To confuse matters further, a study undertaken in 2007 had concluded that giraffes do indeed use their necks to graze the topmost branches. The researchers fenced off some trees with wire netting so that smaller herbivores could not reach the lower branches, but giraffes could still graze by reaching over the top of the netting. When the fenced-off trees were compared with unfenced trees, the researchers found that the giraffes did, in fact, browse the higher branches when other species were competing for the lower leaves. So perhaps Darwin was right after all: giraffes use their long necks in order to avoid competition. Fossil evidence supplies further backing for his hypothesis: it appears that giraffes developed their long necks between fourteen and twelve million years ago, a period during which Africa underwent a general aridification and its forests gave way to savannah. As the number of trees diminished, competition for each tree must have increased, so favouring the selection of a long neck.
Fortunately, one explanation does not exclude the other: the ability to graze the higher branches is probably an advantage that shaped the evolution of the long neck for both sexes, while its use as a cudgel in competition between males is an evolutionary factor that explains the significant difference in thickness between male and female skulls. In summary, the giraffe’s neck has a number of uses, and it can be difficult to say which of them has most strongly influenced its evolution.
In addition, field biologists have proposed a flurry of other hypotheses to explain the neck’s elongation. Perhaps the lofty view it affords helps the animals spot predators, or maybe its large surface area assists in regulating body temperature. It has even been suggested that the neck might have evolved in response to giraffes’ legs getting longer, so ensuring that they could continue to drink at waterholes.
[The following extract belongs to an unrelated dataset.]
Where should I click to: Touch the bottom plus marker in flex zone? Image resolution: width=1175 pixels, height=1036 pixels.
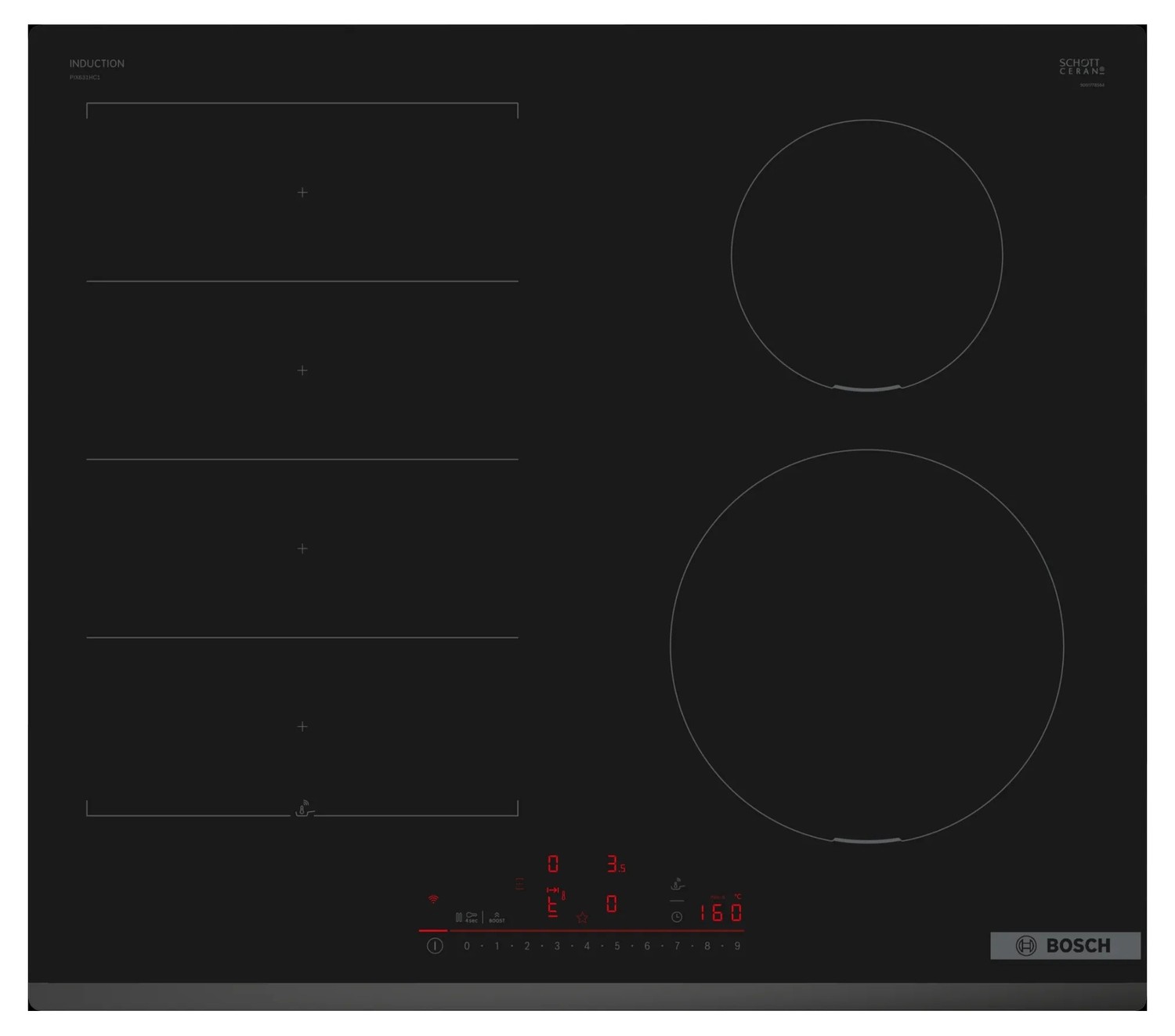coord(302,727)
The evolution of the giraffe’s neck shows the range of methods employed by scientists in their attempts to trace the evolutionary history of an adaptation. Over the past 140 years, Darwin and his heirs have proposed a variety of rival theories. After painstaking fieldwork and passionate argument, some of these have been judged more favourably than others. For the moment, anyway. The question of the evolution of the giraffe’s neck looks set to keep researchers busy for a while yet.